**PROBLEMA DA RISOLVERE**
Ricopi invariate le righe dei record a partire da quella che contiene "男子 ４００ｍ 予選5組 (128, 814)" fino alla fine dei record, includendo entrambe le estremità.

**MATERIALI DELL'ESERCIZIO**

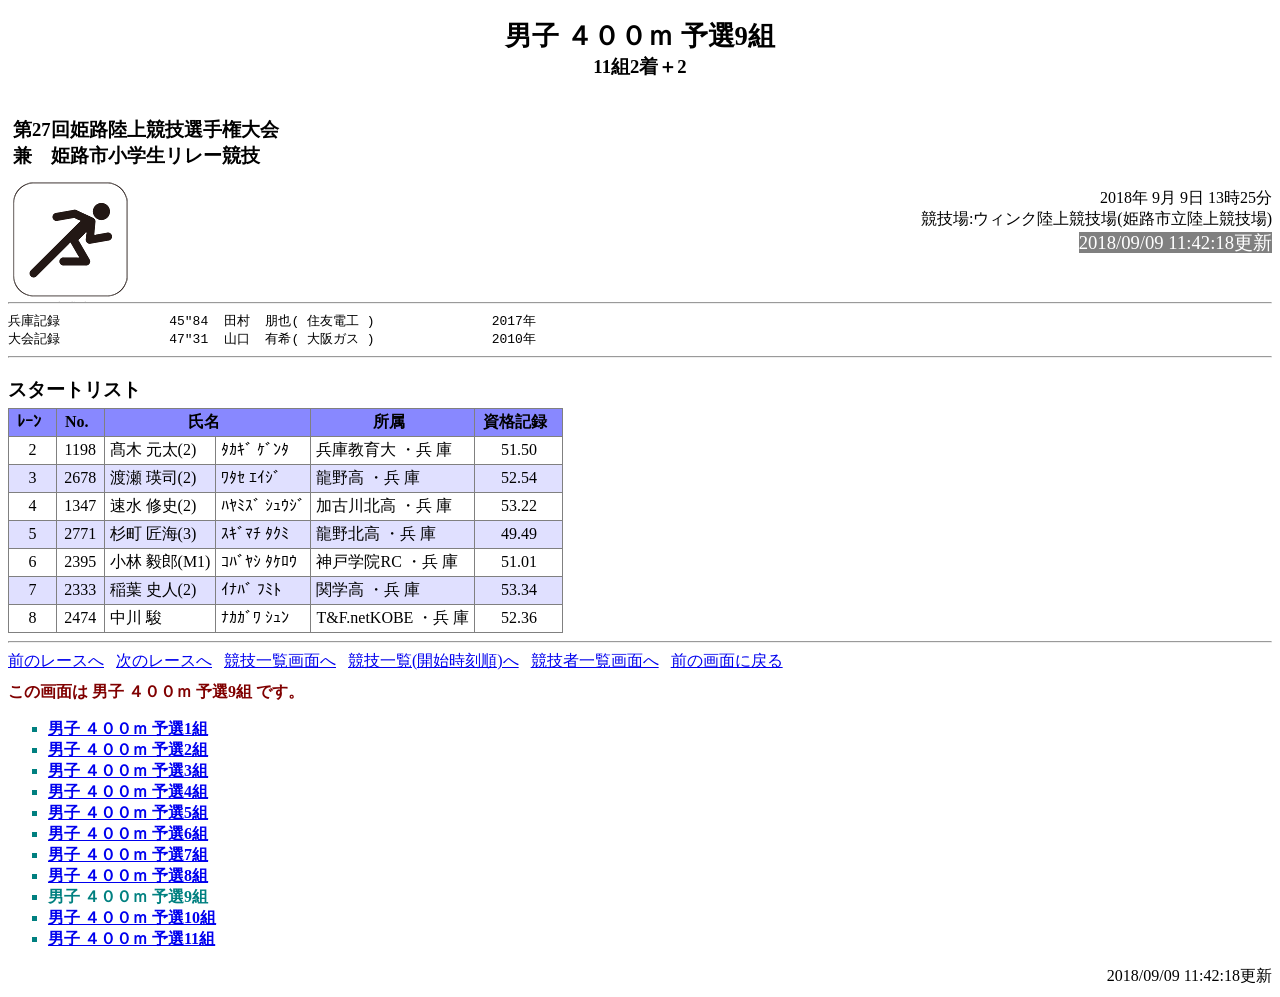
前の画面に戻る (727, 662)
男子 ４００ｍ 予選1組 (128, 730)
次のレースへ (164, 662)
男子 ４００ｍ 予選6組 (128, 835)
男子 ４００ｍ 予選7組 (128, 856)
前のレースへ (56, 662)
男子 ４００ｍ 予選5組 (128, 814)
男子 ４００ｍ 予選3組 (128, 772)
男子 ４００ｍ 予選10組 (132, 919)
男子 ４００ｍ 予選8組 (128, 877)
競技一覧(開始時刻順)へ (433, 662)
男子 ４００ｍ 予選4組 (128, 793)
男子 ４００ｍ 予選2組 (128, 751)
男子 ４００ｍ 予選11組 (131, 940)
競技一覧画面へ (280, 662)
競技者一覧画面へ (595, 662)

**RISPOSTA ALL'ESERCIZIO**
男子 ４００ｍ 予選5組 (128, 814)
男子 ４００ｍ 予選3組 (128, 772)
男子 ４００ｍ 予選10組 (132, 919)
男子 ４００ｍ 予選8組 (128, 877)
競技一覧(開始時刻順)へ (433, 662)
男子 ４００ｍ 予選4組 (128, 793)
男子 ４００ｍ 予選2組 (128, 751)
男子 ４００ｍ 予選11組 (131, 940)
競技一覧画面へ (280, 662)
競技者一覧画面へ (595, 662)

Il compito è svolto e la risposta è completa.